The Yongjin Oil Field is located in the center of the Central Depression Unit. The thick sedimentary sequence of the Junggar Basin is underlain by a pre-Carboniferous basement. According to the preferred stratigraphic framework of the Xinjiang Oil Field Company, the post-accretionary sequence of the Junggar Basin is subdivided into 23 lithostratigraphic formations with a maximum total thickness of approximately 14000 m (
Bian et al., 2010). The basin fill is subdivided into three tectonically controlled stratigraphic sequences: 1) foreland basin cycle from the Permian to Triassic, 2) intracontinental depression basin cycle from the Jurassic to Paleogene, and 3) reactivated foreland basin cycle in the Neogene.
The oil reservoirs were mainly discovered in the Upper Jurassic Qigu Formation (J3) with the burial depth ranges from 5500 to 6500 m, which was controlled by a regional unconformity between the Jurassic and Cretaceous (Fig.2). Due to uplift during the Late Jurassic in the study area, the Toutunhe and Kalaza Formations were all eroded, with the Qigu Formation directly overlying the Xishanyao Formation (Fig.2). The paleoenvironment changed from humid to dry from the Xishanyao Formation to the Qigu Formation. The sedimentary facies of the study area include a shallow-water delta that stretches from north-west to south-east.
Fig.1 shows the structural map of the top of the Upper Jurassic. The erosion of the Jurassic formation was caused by north–south compression during the Yanshanian period and formed thrust faults to the west and east. The thrust faults from the south to the north were formed by Himalayan movements after the Cretaceous with a structural trend of high in the north and low in the south (
Qu et al., 2009;
Bian et al., 2010).
Petroleum system studies showed that the main oil and gas source rocks were shale of middle-late Permian age and coal in the Middle Jurassic Xishanyao Formation (
Shi et al., 2009;
Yang et al., 2011), respectively. The reservoir is recognized as an ultradeep and overpressured stratigraphic trap oil reservoir, with little gas production. The pressure coefficient mainly ranges from 1.5 to 1.8, which is very high and contributes to the high oil production rate in some of the wells.
3 Data and methods
This study mainly focused on the Upper Jurassic Qigu Formation in the Yongjin Oil Field, Junggar Basin, China. Cores from the Lower Cretaceous formation were also observed and analyzed. In this study, the observations and experiments mainly consisted of three parts, including reservoir properties, fracture characterization, and stable isotope analysis, to constrain the timing of the BPFs. The databases came from 9 cored wells with a total length of approximately 210 m, which are evenly distributed in the study area (Fig.1). Production data and rock mechanical property data were also collected from the Shengli oil company of SINOPEC.

Saved data entries
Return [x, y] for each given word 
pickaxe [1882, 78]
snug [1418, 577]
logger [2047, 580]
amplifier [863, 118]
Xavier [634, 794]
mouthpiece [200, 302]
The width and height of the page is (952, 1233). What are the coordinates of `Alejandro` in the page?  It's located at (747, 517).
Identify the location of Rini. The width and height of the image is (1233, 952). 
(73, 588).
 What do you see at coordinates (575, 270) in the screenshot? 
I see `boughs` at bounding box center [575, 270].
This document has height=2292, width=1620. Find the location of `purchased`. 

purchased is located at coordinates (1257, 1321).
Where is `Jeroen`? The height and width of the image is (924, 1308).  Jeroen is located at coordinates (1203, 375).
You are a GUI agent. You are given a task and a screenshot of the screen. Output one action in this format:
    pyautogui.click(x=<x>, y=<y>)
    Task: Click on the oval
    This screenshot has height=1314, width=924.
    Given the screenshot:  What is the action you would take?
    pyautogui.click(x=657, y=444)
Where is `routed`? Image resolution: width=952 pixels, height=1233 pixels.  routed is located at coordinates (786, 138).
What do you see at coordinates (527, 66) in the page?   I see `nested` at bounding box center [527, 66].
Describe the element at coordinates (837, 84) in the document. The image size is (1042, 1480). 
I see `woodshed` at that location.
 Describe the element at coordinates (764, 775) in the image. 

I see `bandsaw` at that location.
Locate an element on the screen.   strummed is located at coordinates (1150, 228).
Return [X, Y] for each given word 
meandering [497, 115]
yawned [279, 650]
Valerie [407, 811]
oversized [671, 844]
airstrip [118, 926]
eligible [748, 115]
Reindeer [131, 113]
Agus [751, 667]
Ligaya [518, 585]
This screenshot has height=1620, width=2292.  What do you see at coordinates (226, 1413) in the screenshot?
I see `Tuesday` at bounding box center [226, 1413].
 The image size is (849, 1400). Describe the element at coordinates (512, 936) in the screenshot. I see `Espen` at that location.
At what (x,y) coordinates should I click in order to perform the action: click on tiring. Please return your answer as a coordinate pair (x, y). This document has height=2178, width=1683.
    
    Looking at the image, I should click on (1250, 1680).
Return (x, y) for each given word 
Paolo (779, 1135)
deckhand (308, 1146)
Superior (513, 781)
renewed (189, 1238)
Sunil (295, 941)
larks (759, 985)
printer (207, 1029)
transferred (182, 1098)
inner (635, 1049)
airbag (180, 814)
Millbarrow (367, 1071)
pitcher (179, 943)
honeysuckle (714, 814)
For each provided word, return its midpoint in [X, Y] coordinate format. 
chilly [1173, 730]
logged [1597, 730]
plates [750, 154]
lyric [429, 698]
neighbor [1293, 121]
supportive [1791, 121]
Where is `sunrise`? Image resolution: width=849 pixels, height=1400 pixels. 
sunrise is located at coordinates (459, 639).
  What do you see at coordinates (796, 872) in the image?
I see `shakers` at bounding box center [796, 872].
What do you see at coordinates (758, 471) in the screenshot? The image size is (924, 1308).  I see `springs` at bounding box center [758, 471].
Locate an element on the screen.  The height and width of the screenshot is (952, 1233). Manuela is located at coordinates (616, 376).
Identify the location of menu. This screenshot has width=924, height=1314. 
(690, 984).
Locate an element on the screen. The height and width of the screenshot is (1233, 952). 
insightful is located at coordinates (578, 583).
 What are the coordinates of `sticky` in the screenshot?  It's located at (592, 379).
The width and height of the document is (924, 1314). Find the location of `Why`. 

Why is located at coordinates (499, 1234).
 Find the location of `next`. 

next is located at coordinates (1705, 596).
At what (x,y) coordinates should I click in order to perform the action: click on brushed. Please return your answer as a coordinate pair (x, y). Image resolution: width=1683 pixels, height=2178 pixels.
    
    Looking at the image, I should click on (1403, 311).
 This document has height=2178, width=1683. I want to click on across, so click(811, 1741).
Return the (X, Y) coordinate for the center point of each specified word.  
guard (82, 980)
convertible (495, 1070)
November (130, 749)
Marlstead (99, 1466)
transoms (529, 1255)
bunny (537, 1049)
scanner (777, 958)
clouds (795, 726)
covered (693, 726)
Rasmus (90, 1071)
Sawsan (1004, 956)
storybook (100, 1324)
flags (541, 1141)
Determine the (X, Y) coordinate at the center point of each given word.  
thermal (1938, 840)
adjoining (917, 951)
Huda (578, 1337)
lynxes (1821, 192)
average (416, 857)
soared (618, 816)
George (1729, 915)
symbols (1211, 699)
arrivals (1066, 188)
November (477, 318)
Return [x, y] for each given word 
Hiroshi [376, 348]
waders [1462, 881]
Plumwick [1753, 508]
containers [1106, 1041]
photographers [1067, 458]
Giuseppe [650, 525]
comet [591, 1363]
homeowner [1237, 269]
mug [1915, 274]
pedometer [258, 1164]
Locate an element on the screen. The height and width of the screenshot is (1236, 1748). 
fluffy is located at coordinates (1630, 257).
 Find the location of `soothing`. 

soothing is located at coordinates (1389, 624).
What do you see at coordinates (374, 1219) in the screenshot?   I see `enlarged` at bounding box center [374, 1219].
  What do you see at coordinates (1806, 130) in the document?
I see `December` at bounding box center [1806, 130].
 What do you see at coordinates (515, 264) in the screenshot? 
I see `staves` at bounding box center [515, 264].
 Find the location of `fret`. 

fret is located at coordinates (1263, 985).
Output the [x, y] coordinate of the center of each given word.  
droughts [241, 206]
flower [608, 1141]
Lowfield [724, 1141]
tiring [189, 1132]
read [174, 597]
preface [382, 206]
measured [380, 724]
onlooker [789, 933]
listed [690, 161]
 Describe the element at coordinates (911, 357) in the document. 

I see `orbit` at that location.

- [REQUESTS]:
1. Please pull out the stretch of the Yongjin Oil Field passage from "3 Data and methods" through "company of SINOPEC.", copying it word for word.
2. Using the Yongjin Oil Field passage above, answer these:
(a) What is the approximate maximum total thickness of the post-accretionary sequence of the Junggar Basin?
(b) Over what burial depth range were the oil reservoirs in the Qigu Formation found?
(c) How many cored wells did the study's databases come from?

- [RESULTS OF THE EXERCISE]:
1.
3 Data and methods
This study mainly focused on the Upper Jurassic Qigu Formation in the Yongjin Oil Field, Junggar Basin, China. Cores from the Lower Cretaceous formation were also observed and analyzed. In this study, the observations and experiments mainly consisted of three parts, including reservoir properties, fracture characterization, and stable isotope analysis, to constrain the timing of the BPFs. The databases came from 9 cored wells with a total length of approximately 210 m, which are evenly distributed in the study area (Fig.1). Production data and rock mechanical property data were also collected from the Shengli oil company of SINOPEC.

2.
(a) Approximately 14000 m.
(b) From 5500 to 6500 m.
(c) 9 cored wells.